== Records for the task

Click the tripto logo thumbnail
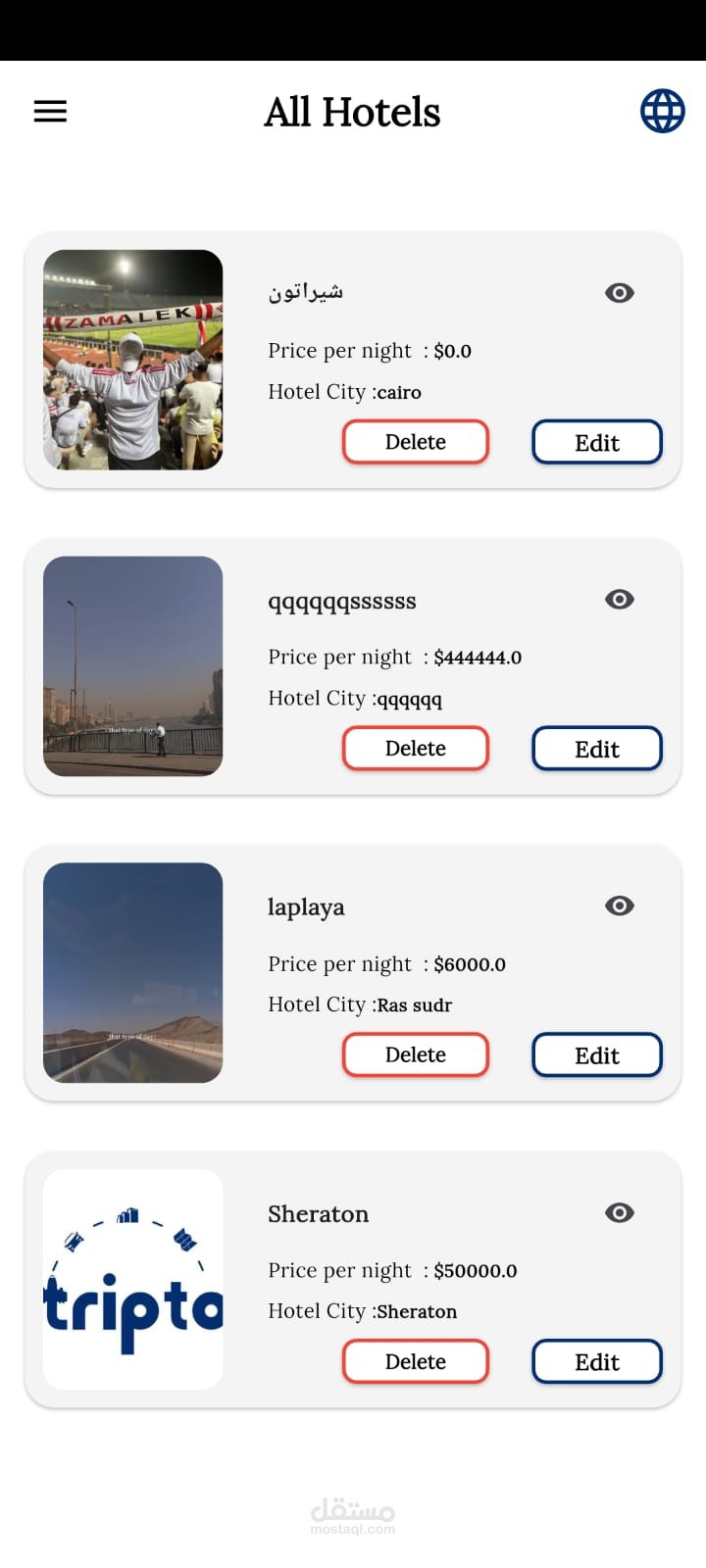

====
== Records for the task

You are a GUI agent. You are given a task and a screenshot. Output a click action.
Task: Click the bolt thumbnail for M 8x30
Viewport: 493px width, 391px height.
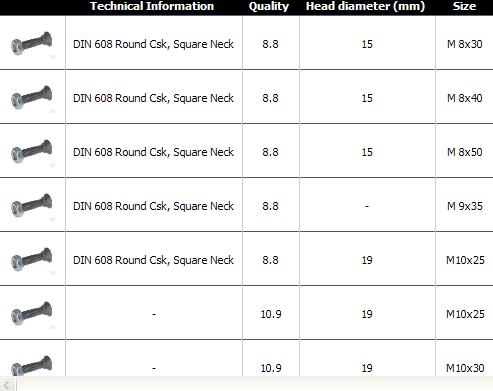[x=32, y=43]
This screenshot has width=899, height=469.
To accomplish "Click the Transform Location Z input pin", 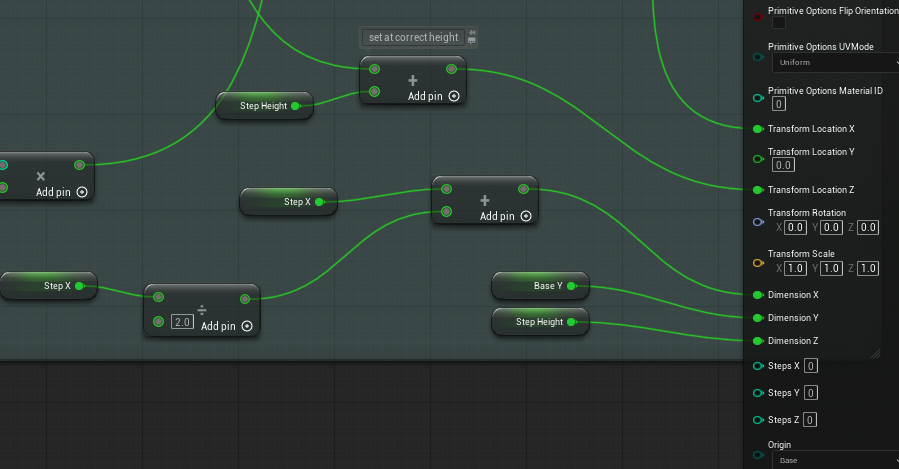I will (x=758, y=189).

====

#### Task to complete
Show the lines of the entries that include the string "thumbnail", copying each in full.

#### Answer to the problem
Click the tripto logo thumbnail
Task: Click the bolt thumbnail for M 8x30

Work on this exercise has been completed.